문제

2259. Remove Digit From Number to Maximize Result

User Accepted:7271
User Tried:8673
Total Accepted:7459
Total Submissions:18729
Difficulty:Easy

You are given a string number representing a positive integer and a character digit.

Return the resulting string after removing exactly one occurrence of digit from number such that the value of the resulting string in decimal form is maximized.
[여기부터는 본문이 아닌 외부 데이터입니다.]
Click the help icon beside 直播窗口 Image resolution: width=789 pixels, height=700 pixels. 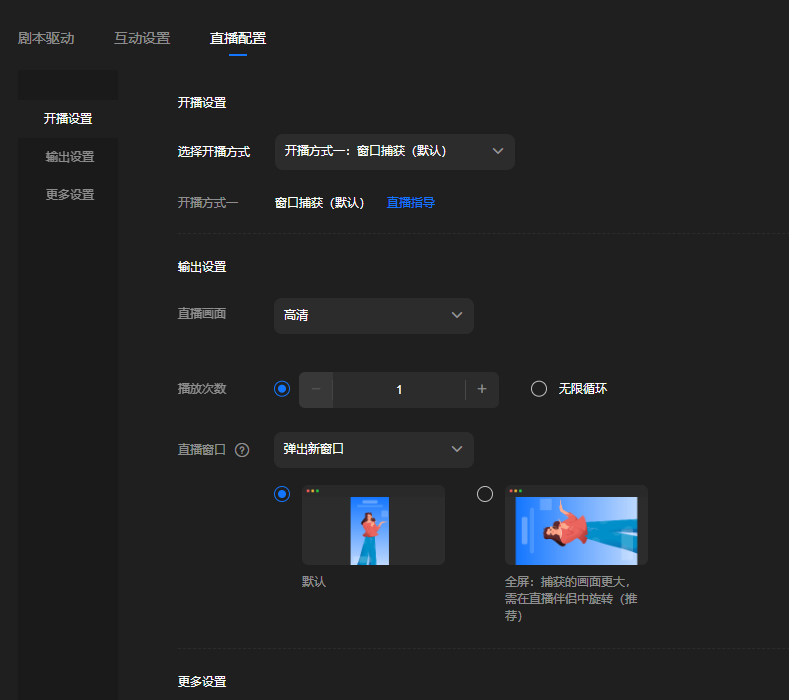(x=242, y=450)
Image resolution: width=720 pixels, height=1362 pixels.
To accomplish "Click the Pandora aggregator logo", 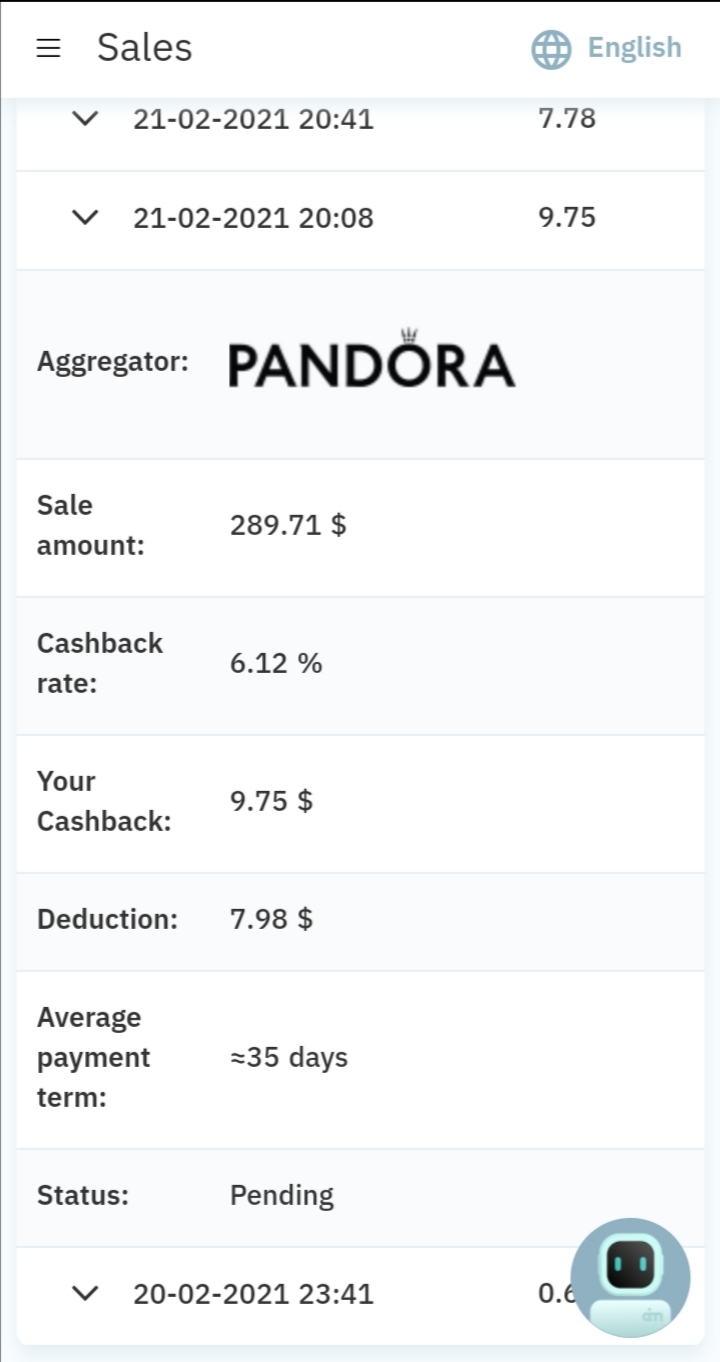I will [x=371, y=362].
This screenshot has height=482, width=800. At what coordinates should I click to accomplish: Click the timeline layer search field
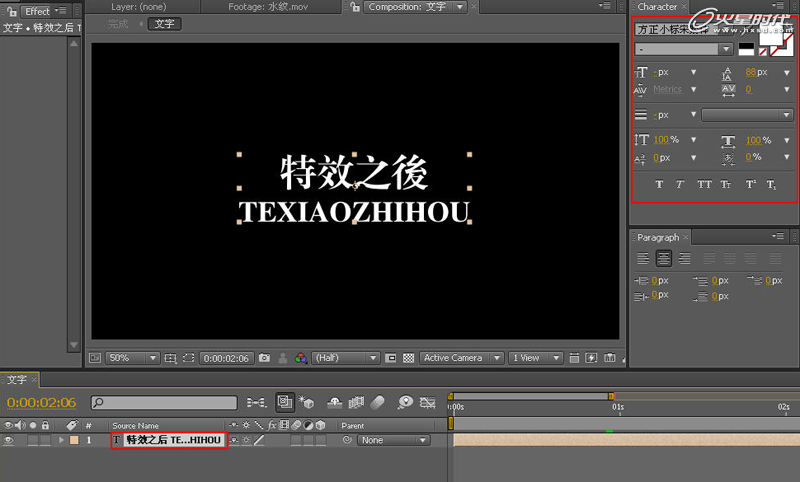coord(165,403)
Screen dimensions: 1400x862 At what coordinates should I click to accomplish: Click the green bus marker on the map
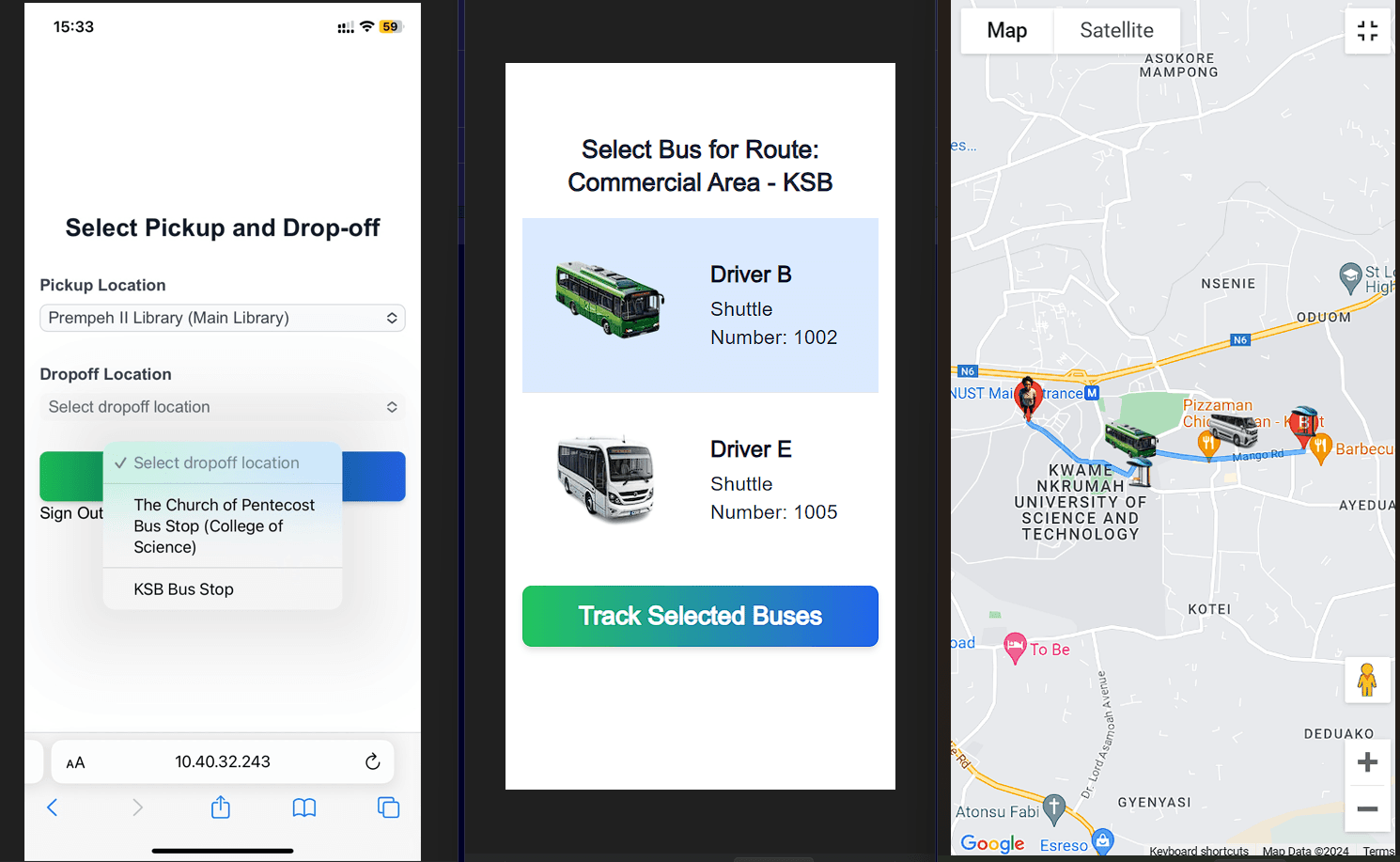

The test cases are generated such that digit occurs at least once in number.

Example 1:
  Input: number = "123", digit = "3"
  Output: "12"
  Explanation: There is only one '3' in "123". After removing '3', the result is "12".

Example 2:
  Input: number = "1231", digit = "1"
  Output: "231"
  Explanation: We can remove the first '1' to get "231" or remove the second '1' to get "123".
  Since 231 > 123, we return "231".

Example 3:
  Input: number = "551", digit = "5"
  Output: "51"
  Explanation: We can remove either the first or second '5' from "551".
  Both result in the string "51".
 

Constraints:
  2 <= number.length <= 100
  number consists of digits from '1' to '9'.
  digit is a digit from '1' to '9'.
  digit occurs at least once in number.

풀이

class Solution:
    def removeDigit(self, number: str, digit: str) -> str:
        result = []
        number_list = list(number)
        count = number_list.count(digit)
        
        for idx, number in enumerate(number_list):
            if number == digit:
                number_list[idx] = ''
                result.append("".join(number_list))
                number_list[idx] = number
            
        return max(result)

digit에 해당하는 숫자를 뺀 경우를 리스트에 전부 넣고 이에 대하여 최대값을 비교하는 방식으로 풀었다.
digit에 해당하는 숫자의 다음 자리가 digit보다 더 작은 경우는 고려하지 않는 등 좀 더 스마트한 방식이 있을 것 같지만 일단 이렇게도 풀리니까..